Where do we go from here?
Migraine pain has to come from somewhere and for many individuals it is due to one or a combination of; an inability to process the different senses, inflammation of the pain sensitive structures connected to the trigeminal nerve, and/or a lower threshold for migraine to occur caused by low magnesium and a combination of dropping hormones before menses.
If magnesium levels are below normal levels it increases the chance of a migraine occurring and guess what? 50% of the United States is deficient in magnesium according to the American Osteopathic Association. If you suffer from migraines I'd suggest talking to your primary care physician about having your magnesium levels checked and possibly starting a regiment of supplementing with magnesium or at least increasing the amount of magnesium rich foods in your diet.
Oxytocin is complicated.
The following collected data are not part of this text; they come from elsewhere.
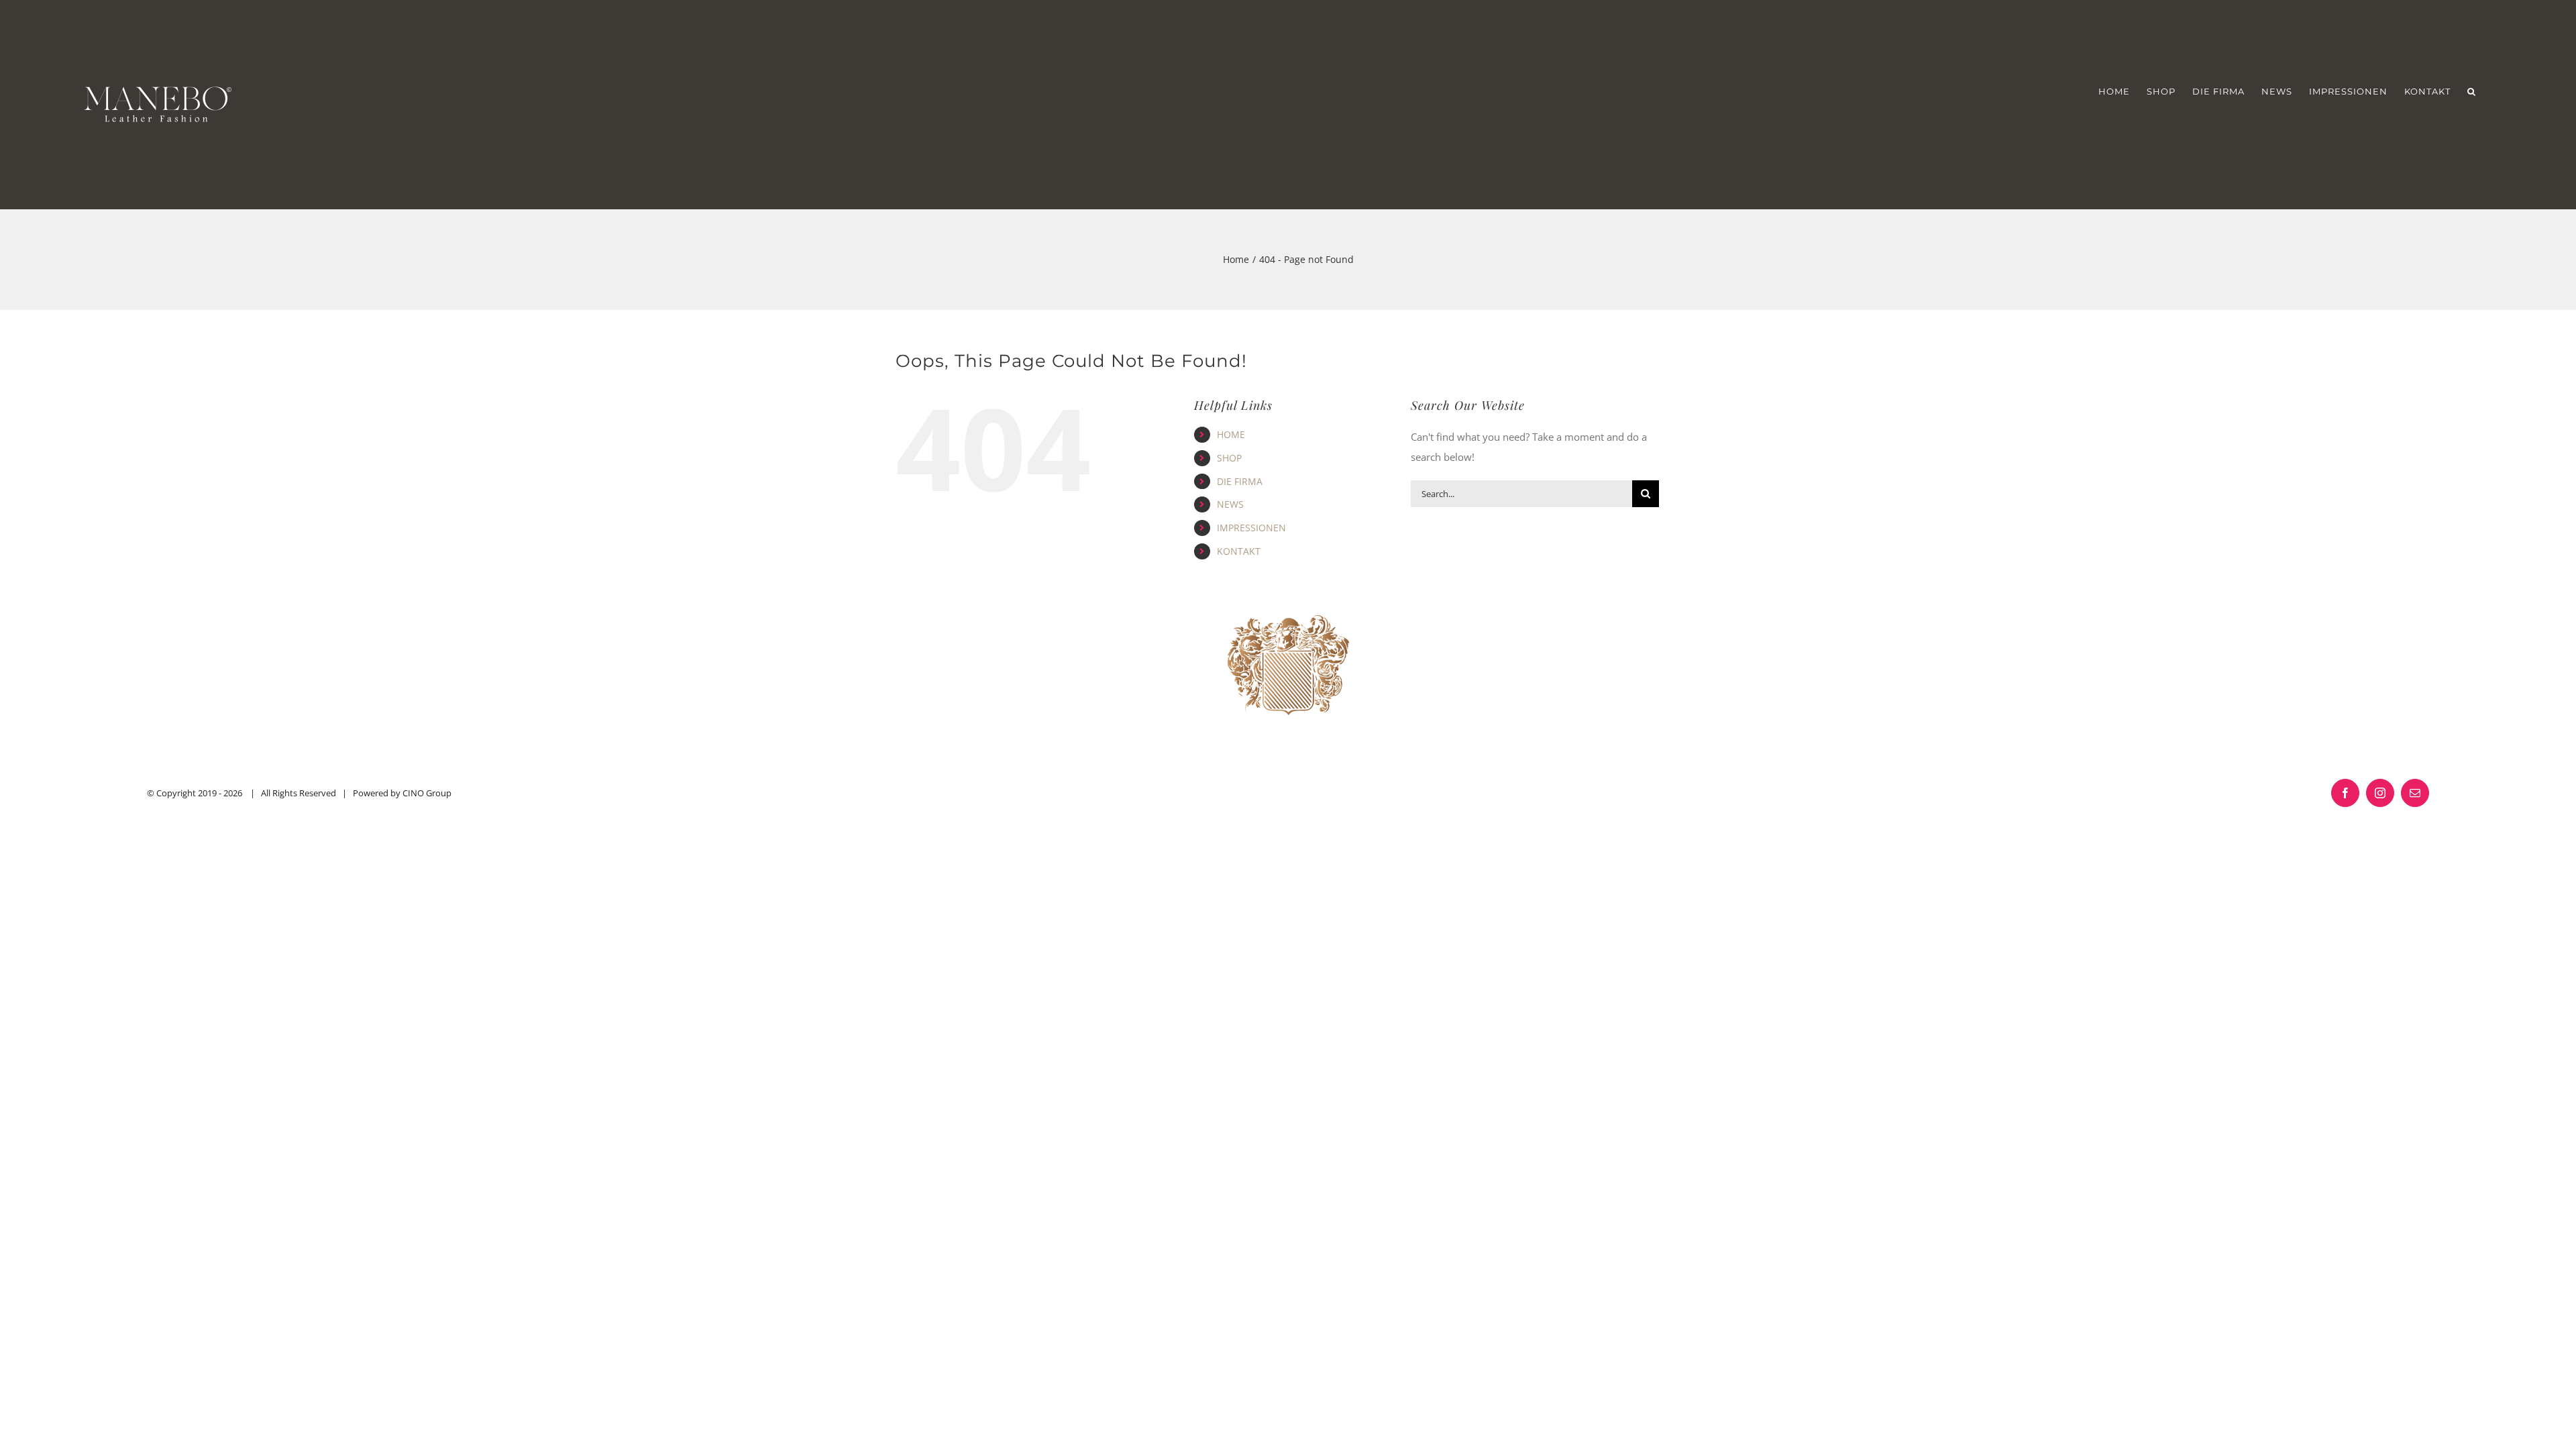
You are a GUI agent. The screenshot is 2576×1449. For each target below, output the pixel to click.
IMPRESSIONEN (1251, 527)
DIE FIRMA (1240, 481)
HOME (1231, 434)
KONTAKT (1238, 551)
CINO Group (426, 793)
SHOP (1229, 457)
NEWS (1230, 504)
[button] (2471, 92)
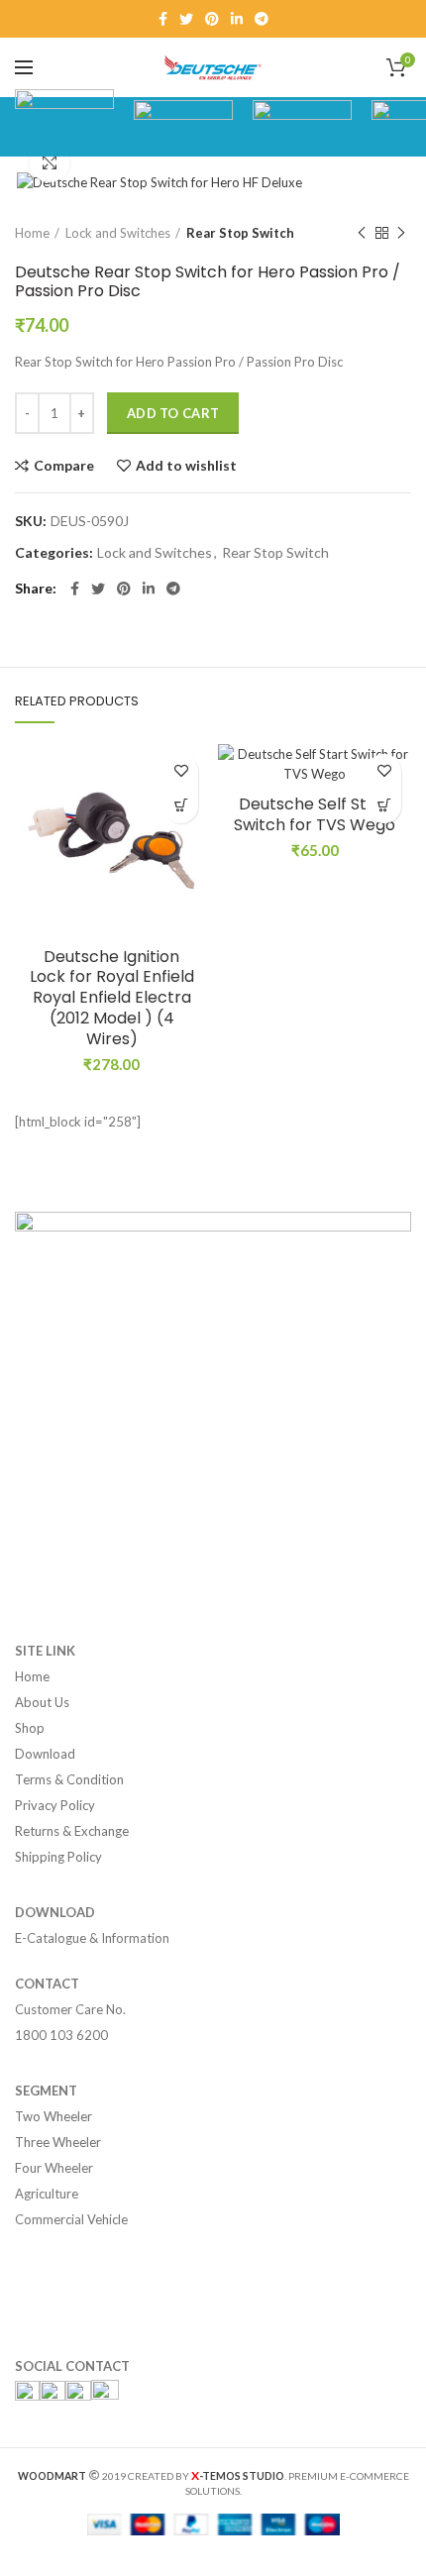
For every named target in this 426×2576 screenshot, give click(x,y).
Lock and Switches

We know that there are natural ways to increase oxytocin levels but no studies have been done to show that naturally trying to increase oxytocin levels improve migraines symptoms. We know that women who are pregnant have higher levels of oxytocin and also lower occurrences of migraines. We also know that women who breastfeed versus bottle feed have higher levels of oxytocin due to the feed forward mechanism of oxytocin release during breast feeding and consequently have less frequent migraines. Currently research is being done on intranasal oxytocin spray to help reduce migraines and so far it is showing promise at being effective but large scale studies still need to be done.